_Exercise task:_ Rewrite the lines starting at the first one and ending at the line containing "click(x=334, y=46)", changing every "Instruction" to "Command" and leaving everything else as it is.

— Start of Material provided —

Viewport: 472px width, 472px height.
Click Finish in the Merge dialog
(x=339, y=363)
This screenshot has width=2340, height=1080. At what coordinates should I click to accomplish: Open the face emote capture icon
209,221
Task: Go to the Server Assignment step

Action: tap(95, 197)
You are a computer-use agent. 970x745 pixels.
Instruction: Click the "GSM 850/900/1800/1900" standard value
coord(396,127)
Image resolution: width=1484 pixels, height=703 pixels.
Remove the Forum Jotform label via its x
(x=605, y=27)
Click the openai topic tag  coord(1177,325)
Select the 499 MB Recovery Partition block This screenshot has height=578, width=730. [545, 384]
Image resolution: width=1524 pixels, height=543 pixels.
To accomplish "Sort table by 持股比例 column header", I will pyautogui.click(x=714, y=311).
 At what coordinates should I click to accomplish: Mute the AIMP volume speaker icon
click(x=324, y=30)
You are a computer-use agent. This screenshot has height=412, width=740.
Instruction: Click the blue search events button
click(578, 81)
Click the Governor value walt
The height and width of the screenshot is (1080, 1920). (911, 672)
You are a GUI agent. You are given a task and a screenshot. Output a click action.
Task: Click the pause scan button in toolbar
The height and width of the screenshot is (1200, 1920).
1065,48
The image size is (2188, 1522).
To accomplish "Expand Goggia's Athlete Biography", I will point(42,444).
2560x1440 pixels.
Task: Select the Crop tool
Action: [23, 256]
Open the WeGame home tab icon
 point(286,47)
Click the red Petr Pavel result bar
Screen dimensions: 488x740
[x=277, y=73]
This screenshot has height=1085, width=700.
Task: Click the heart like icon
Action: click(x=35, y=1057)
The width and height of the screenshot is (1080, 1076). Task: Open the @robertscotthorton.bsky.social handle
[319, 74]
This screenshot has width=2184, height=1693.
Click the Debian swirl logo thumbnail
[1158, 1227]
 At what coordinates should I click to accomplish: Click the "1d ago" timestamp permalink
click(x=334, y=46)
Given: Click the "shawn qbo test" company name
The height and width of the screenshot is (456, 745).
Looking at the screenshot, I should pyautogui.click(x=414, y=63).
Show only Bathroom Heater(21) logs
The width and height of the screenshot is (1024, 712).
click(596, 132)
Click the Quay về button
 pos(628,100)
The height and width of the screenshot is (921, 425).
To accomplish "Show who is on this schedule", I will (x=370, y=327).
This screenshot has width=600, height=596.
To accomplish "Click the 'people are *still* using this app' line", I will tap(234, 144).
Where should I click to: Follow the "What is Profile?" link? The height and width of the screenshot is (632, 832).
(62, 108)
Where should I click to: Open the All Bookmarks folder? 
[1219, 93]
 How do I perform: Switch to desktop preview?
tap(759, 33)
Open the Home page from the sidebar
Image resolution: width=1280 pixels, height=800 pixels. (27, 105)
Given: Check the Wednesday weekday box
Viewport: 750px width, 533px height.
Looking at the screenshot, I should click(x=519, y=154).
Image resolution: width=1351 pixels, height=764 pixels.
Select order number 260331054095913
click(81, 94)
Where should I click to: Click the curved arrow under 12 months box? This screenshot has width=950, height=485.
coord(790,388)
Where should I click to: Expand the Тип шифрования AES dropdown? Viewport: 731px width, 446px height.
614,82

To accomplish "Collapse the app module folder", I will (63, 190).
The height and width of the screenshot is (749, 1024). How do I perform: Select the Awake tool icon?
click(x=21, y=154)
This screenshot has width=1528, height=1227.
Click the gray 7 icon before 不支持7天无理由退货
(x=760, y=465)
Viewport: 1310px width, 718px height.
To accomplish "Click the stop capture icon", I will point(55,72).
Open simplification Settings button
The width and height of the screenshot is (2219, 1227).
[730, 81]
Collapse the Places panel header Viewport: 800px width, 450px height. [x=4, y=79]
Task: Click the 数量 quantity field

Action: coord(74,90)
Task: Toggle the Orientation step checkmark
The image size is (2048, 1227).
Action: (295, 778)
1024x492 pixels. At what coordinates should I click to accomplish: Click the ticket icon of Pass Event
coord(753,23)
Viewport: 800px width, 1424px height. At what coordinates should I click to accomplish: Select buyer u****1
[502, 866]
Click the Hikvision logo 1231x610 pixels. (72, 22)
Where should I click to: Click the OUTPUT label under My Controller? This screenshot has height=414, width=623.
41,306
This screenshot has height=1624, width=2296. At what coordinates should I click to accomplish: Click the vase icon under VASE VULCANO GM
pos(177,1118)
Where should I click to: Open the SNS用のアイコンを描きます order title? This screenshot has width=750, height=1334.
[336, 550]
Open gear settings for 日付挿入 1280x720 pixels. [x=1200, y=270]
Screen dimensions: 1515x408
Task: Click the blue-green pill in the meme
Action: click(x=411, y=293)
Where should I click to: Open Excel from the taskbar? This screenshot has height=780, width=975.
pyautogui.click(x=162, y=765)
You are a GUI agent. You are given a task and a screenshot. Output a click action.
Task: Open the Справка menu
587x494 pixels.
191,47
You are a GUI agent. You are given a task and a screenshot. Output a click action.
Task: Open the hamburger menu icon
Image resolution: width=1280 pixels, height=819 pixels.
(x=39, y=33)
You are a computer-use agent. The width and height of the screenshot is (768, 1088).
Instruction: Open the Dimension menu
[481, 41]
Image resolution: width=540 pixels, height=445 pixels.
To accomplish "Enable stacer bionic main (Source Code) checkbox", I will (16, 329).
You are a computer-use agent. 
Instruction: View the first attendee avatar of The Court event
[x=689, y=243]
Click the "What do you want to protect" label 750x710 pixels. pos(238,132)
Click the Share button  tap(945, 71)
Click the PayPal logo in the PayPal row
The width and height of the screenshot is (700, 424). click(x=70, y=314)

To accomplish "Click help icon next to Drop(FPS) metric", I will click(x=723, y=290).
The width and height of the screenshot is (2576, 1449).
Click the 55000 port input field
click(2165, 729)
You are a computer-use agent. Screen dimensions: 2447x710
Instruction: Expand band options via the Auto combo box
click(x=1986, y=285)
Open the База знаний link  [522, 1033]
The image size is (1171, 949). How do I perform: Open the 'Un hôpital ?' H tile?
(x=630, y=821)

— End of Material provided —

_Result for this task:_
Viewport: 472px width, 472px height.
Click Finish in the Merge dialog
(x=339, y=363)
This screenshot has width=2340, height=1080. At what coordinates should I click to accomplish: Open the face emote capture icon
209,221
Task: Go to the Server Assignment step

Action: tap(95, 197)
You are a computer-use agent. 970x745 pixels.
Command: Click the "GSM 850/900/1800/1900" standard value
coord(396,127)
Image resolution: width=1484 pixels, height=703 pixels.
Remove the Forum Jotform label via its x
(x=605, y=27)
Click the openai topic tag  coord(1177,325)
Select the 499 MB Recovery Partition block This screenshot has height=578, width=730. [545, 384]
Image resolution: width=1524 pixels, height=543 pixels.
To accomplish "Sort table by 持股比例 column header", I will pyautogui.click(x=714, y=311).
 At what coordinates should I click to accomplish: Mute the AIMP volume speaker icon
click(x=324, y=30)
You are a computer-use agent. This screenshot has height=412, width=740.
Command: Click the blue search events button
click(578, 81)
Click the Governor value walt
The height and width of the screenshot is (1080, 1920). (911, 672)
You are a GUI agent. You are given a task and a screenshot. Output a click action.
Task: Click the pause scan button in toolbar
The height and width of the screenshot is (1200, 1920).
1065,48
The image size is (2188, 1522).
To accomplish "Expand Goggia's Athlete Biography", I will point(42,444).
2560x1440 pixels.
Task: Select the Crop tool
Action: [23, 256]
Open the WeGame home tab icon
 point(286,47)
Click the red Petr Pavel result bar
Screen dimensions: 488x740
[x=277, y=73]
This screenshot has height=1085, width=700.
Task: Click the heart like icon
Action: click(x=35, y=1057)
The width and height of the screenshot is (1080, 1076). Task: Open the @robertscotthorton.bsky.social handle
[319, 74]
This screenshot has width=2184, height=1693.
Click the Debian swirl logo thumbnail
[1158, 1227]
 At what coordinates should I click to accomplish: Click the "1d ago" timestamp permalink
click(x=334, y=46)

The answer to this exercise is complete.